● **GIVEN RECORDS**:
"""

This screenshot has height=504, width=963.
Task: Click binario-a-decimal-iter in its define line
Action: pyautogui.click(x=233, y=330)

"""
"""

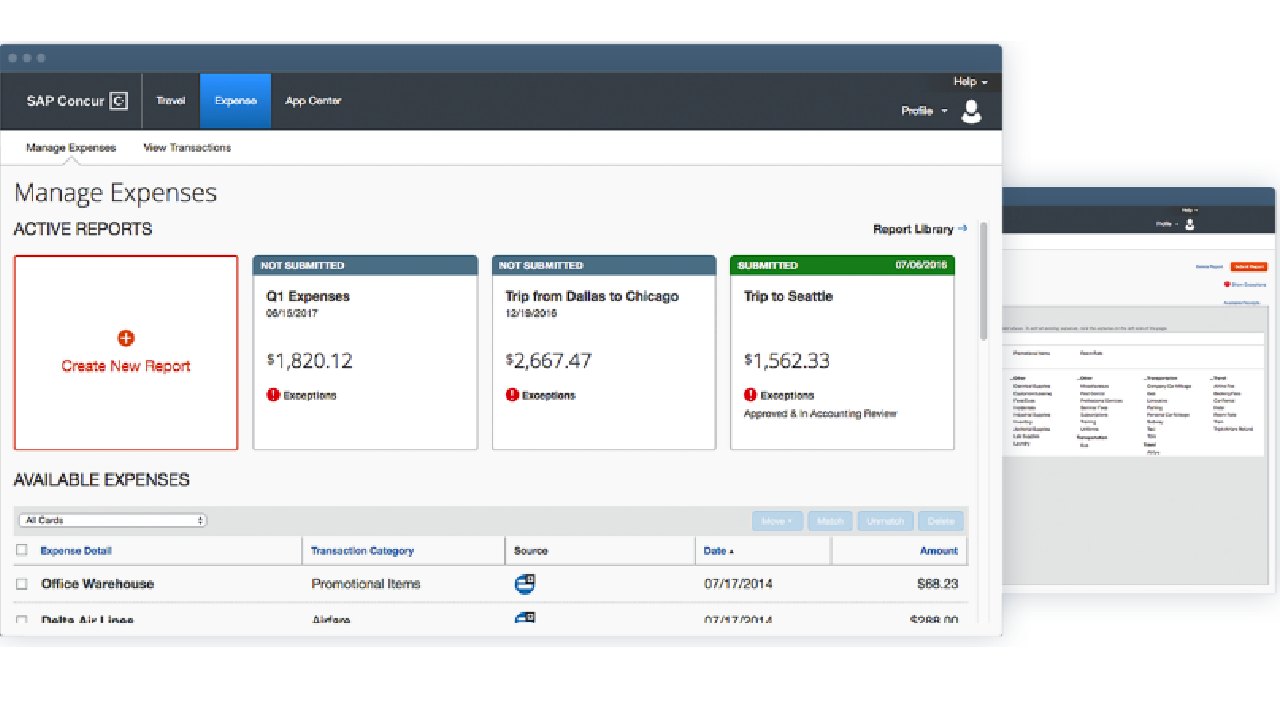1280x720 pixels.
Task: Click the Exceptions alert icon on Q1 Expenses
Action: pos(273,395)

"""
"""

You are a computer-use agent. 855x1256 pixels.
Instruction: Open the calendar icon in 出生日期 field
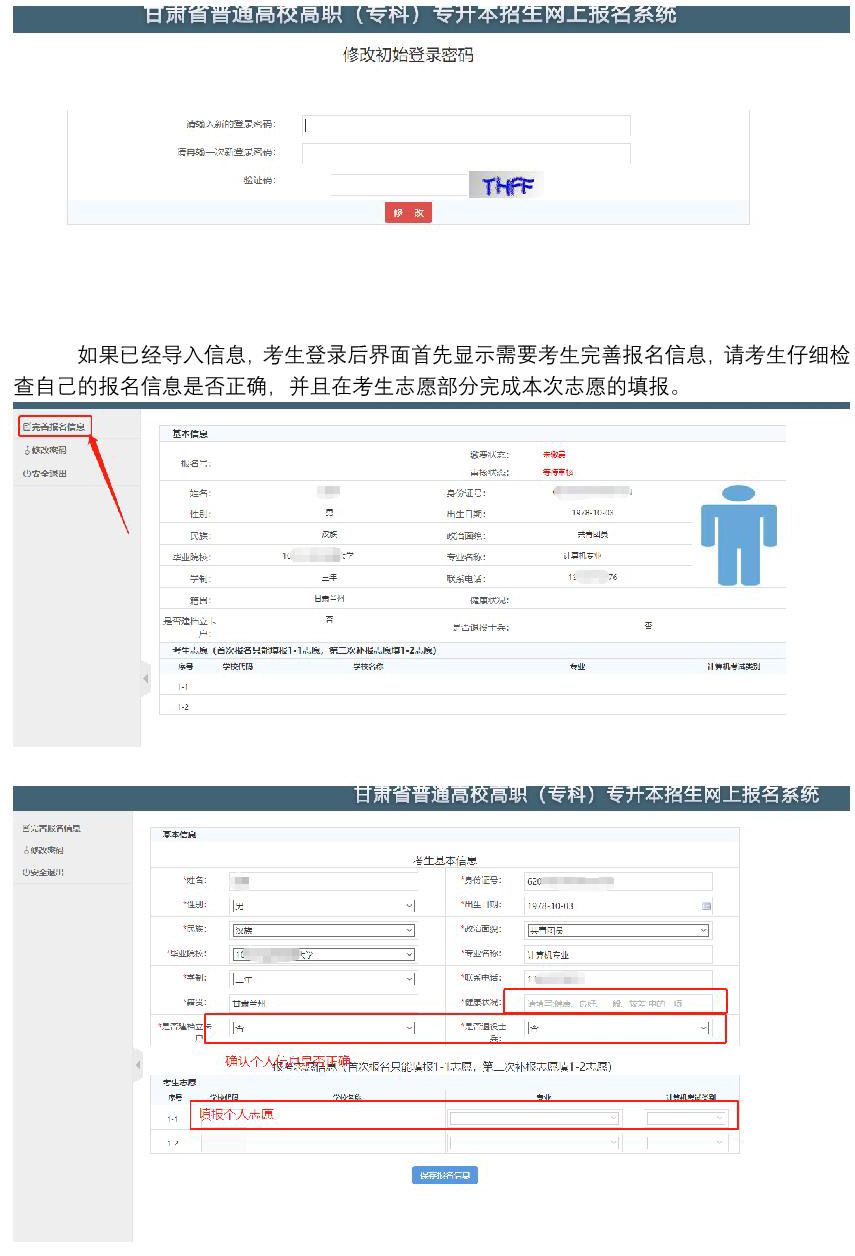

"""

● **ASSIGNMENT**: What you give back should be only the lines of the records above, starting at the line with "You are a computer-use" and ending at the line with "Instruction: Open the", restated word for word.

● **SOLVED EXERCISE**:
You are a computer-use agent. 855x1256 pixels.
Instruction: Open the calendar icon in 出生日期 field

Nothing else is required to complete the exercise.